IBM SmartCloud for Social Business, formerly LotusLive, was a suite of business networking and collaboration cloud-based services hosted by the IBM Collaboration Solutions division of IBM. The integrated services that were covered by this software were social networking for businesses, online meetings, file sharing, instant messaging, data visualization, and e-mail.

== History ==
The services were performed by the following software:
- IBM SmartCloud Connections is an integrated set of collaboration tools for creating user profiles, managing contacts, creating business networking with your contacts, instant messaging, social file sharing, managing collaborative tasks, creating "Communities," and sending out surveys.
- IBM SmartCloud Meetings is a web-based online meeting service, formerly known as Lotus Sametime Unyte Meeting.

- IBM SmartCloud Engage Standard combines the functionality of LotusLive Connections and LotusLive Meetings.
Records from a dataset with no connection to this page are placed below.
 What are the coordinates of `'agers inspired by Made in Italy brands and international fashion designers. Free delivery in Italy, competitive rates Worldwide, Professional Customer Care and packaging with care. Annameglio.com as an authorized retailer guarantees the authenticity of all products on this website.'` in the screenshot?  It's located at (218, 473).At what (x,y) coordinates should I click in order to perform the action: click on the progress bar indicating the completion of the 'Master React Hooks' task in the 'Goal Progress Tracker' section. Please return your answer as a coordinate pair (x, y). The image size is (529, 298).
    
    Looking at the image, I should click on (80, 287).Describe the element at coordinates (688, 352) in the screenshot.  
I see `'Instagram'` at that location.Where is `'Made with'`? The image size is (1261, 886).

It was code-named "Bluehouse" and was first announced at Lotusphere in January 2008.
- IBM SmartCloud Notes is an e-mail, calendar, contact management, and instant messaging service in the IBM cloud. With LotusLive Notes, users access their mailbox over the Internet with a web browser or with the Lotus Notes client.
- IBM SmartCloud iNotes is a web-based e-mail and calendar service. It uses the messaging assets that IBM acquired from Outblaze, a Hong Kong–based online application service provider.

For Social Business, IBM SmartCloud had a framework for third-party applications to integrate with LotusLive. In 2009 IBM announced integration with Skype, LinkedIn, Salesforce, UPS, and Silanis.

At Lotusphere 2012, IBM announced that it had rebranded the LotusLive product line as IBM SmartCloud For Social Business.